| Work required |
Across the entries, count the lines that include "each" and report only that number.

| Material supplied |
....

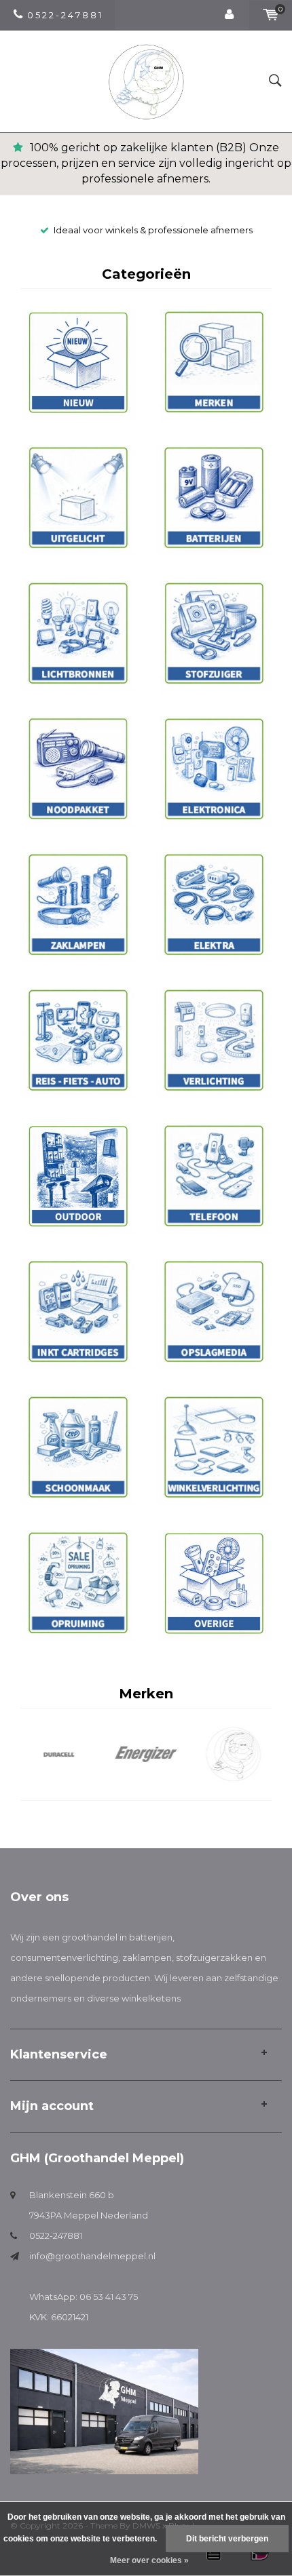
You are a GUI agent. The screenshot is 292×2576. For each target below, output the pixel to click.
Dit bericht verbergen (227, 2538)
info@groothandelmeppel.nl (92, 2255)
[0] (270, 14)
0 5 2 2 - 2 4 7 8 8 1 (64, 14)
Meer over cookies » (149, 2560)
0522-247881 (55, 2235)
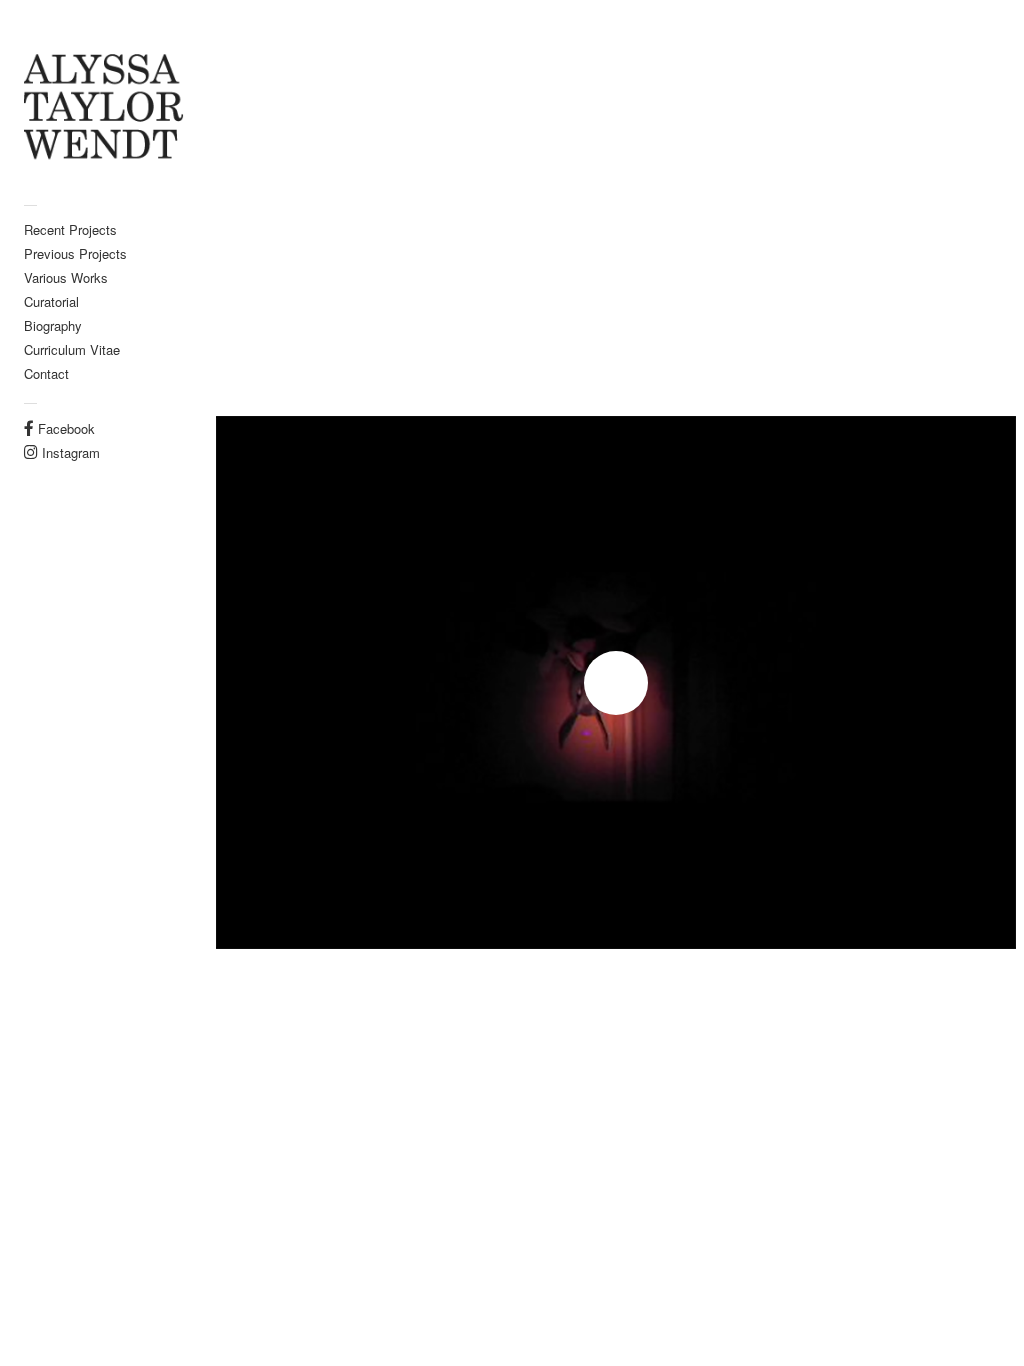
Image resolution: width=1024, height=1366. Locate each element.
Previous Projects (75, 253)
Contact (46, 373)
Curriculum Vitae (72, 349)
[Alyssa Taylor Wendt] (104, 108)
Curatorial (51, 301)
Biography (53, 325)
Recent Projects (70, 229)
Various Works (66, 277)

....

| Solution to the exercise |
2